35. Os prédios identificados em 4. a 6. situam-se num dos pontos mais baixos da bacia hidrográfica da linha de água que os atravessa, ocorrendo um aumento do caudal à medida que outras linhas de água se lhes juntam, correspondendo a um local de acumulação/concentração elevada de águas pluviais [43º da contestação das RR.].

36. Antes da construção da auto-estrada, a concentração de águas pluviais na zona dos prédios identificados em 4. a 6. resultava da construção da Est. Municipal ... e da impermeabilização dos terrenos decorrente do aglomerado urbano existente a Norte do traçado da auto-estrada [44º, 54º da contestação das RR.].

37. A passagem hidráulica referida em 23. corresponde às condições, especificações dos projetos de drenagem aprovados para o efeito [46º contestação das RR.].

38. Em momento anterior a março de 2006, os AA. realizaram aterros e construíram muros na propriedade identificada em 10. para facilitar a circulação de máquinas, os quais taparam parcialmente a linha de água ali existente [47º contestação das RR.].

39. Esses trabalhos, bem como as caleiras referidas em 16., dificultaram o escoamento das águas [48º da contestação das RR.].

40. As RR. não desviaram qualquer curso de água [45º da contestação das RR.].

41. No decurso das obras identificadas em 26. e 27. o A. chamou ao local os técnicos das RR., expondo-lhes as suas preocupações relativamente à possibilidade de o escoamento das águas através da “Propriedade da ...” vir a provocar danos nos prédios identificados em 4. a 6. [44º da petição inicial].

42. Em 31-3-06, os técnicos referidos em 41. deslocaram-se à propriedade identificada em 10., observaram e fotografaram o local [45º, 52º da petição inicial].

Dados de localização de palavras e elementos:
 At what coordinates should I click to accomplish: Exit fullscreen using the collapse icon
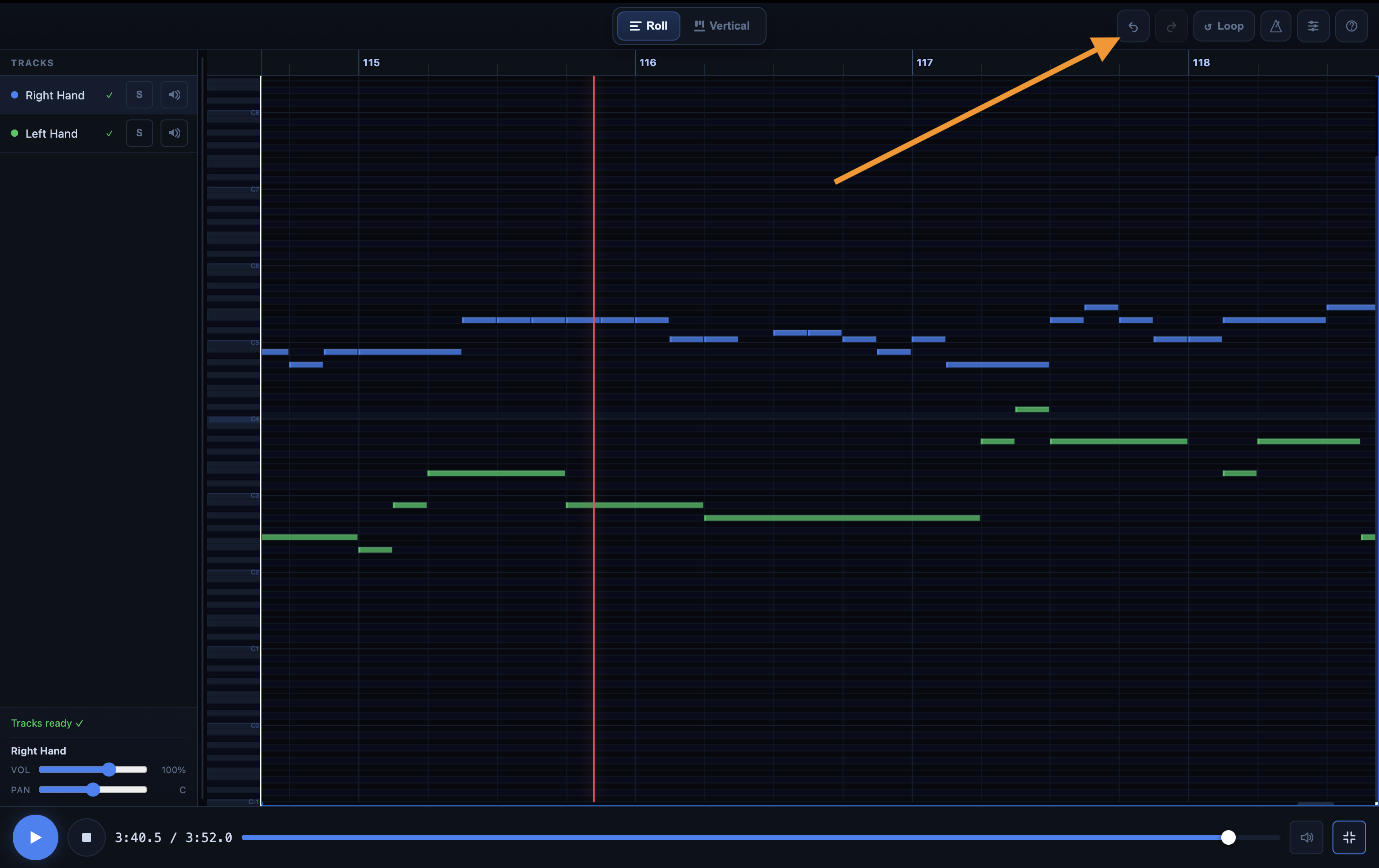[x=1348, y=837]
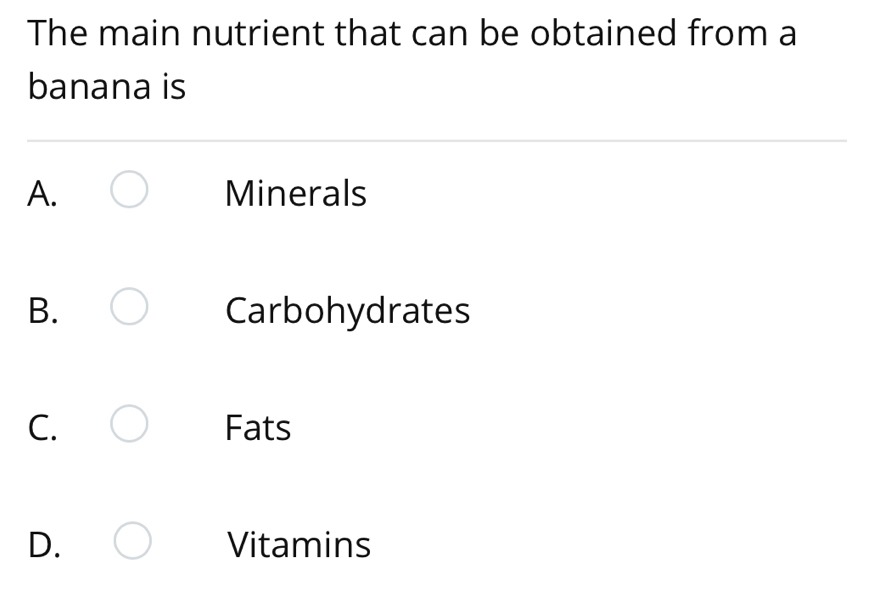The width and height of the screenshot is (875, 614).
Task: Click the Vitamins answer text
Action: (299, 545)
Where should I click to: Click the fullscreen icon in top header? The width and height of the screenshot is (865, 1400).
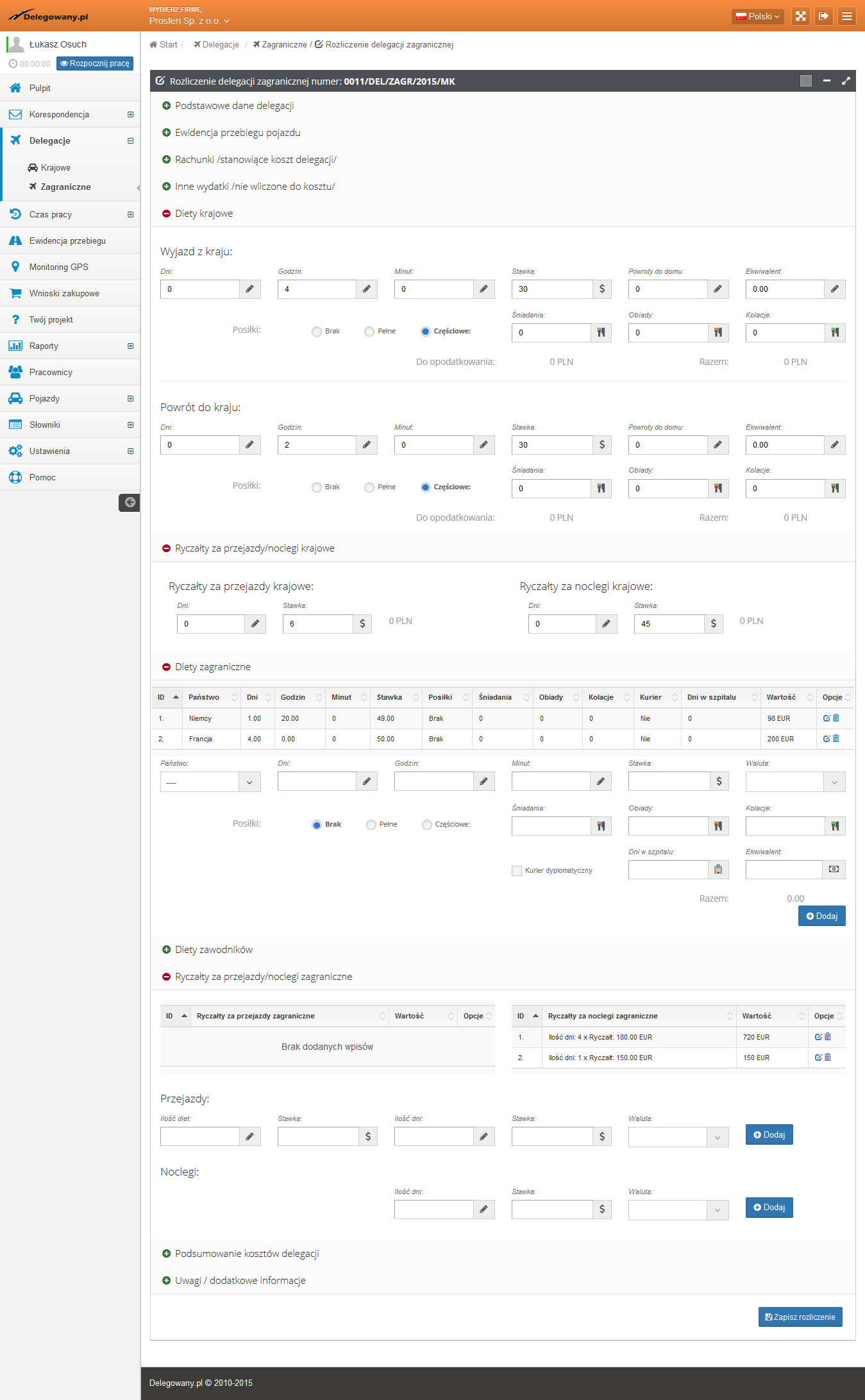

REQUISITO 1:
Com base no excerto sobre o escoamento das águas pluviais, explique em uma a três frases por que motivo a zona dos prédios identificados em 4. a 6. corresponde a um local de acumulação elevada de águas pluviais.
REQUISITO 2:
Responda às perguntas seguintes a partir do excerto sobre o escoamento das águas pluviais:
(a) Com que finalidade os AA. realizaram aterros e construíram muros na propriedade identificada em 10.?
(b) Em que data os técnicos referidos em 41. se deslocaram à propriedade identificada em 10.?
(c) Segundo o ponto 40., o que não fizeram as RR.?
REQUISITO 3:
Prossiga o excerto sobre o escoamento das águas pluviais a partir do ponto em que termina.

RESULTADO 1:
Os prédios situam-se num dos pontos mais baixos da bacia hidrográfica da linha de água que os atravessa. Além disso, o caudal aumenta à medida que outras linhas de água se lhes juntam.

RESULTADO 2:
(a) Para facilitar a circulação de máquinas.
(b) Em 31-3-06.
(c) Não desviaram qualquer curso de água.

RESULTADO 3:
43. Em 10-4-06 o mandatário dos AA. endereçou missiva à 1ª R. e à Estradas de Portugal, EP, comunicando que o empreiteiro das obras referidas em 26. e 27. estava a conduzir as águas provenientes da auto-estrada para os terrenos da Quinta referida em 10. de forma que iriam cair “sobre uma pequena linha d’água ali existente, linha essa que está revestida de caleiro de cimento e atravessa toda a Quinta no sentido norte/sul, numa extensão de cerca de 1.000 metros” alertando que “a água provinda da …, junta aquela linha de água e considerando o acentuado declive do terreno, provocará necessariamente graves estragos” e pedindo que fosse encontrada uma solução diversa [50º da petição inicial].

44. No período compreendido entre final de outubro de 2006 e início do ano de 2007, as chuvas intensas que se fizeram sentir, saindo com grande velocidade da caixa de queda identificada em 27. e 28. formaram enxurradas que abriram valas na propriedade identificada em 10., numa extensão de cerca de 500 ms, atingindo, em alguns locais, cerca de 5 ms de profundidade e 3 ms de largura, arrastaram grandes quantidades de terra, arrancaram algumas árvores na zona do carvalhal e destruíram erva para pasto de animais cultivada num campo [44º da petição inicial].

45. A força das águas e a superficial implantação das obras referidas em 16. provocaram a sua destruição [41º da petição inicial].

46. Devido ao referido em 44., por um período de tempo não concretamente apurado, os AA. ficaram impedidos de utilizar os solos dos prédios rústicos por onde essas águas passaram e depositaram detritos, como sucedia até então, bem como de aproveitar a linha de água na irrigação da propriedade [41º, 42º da petição inicial].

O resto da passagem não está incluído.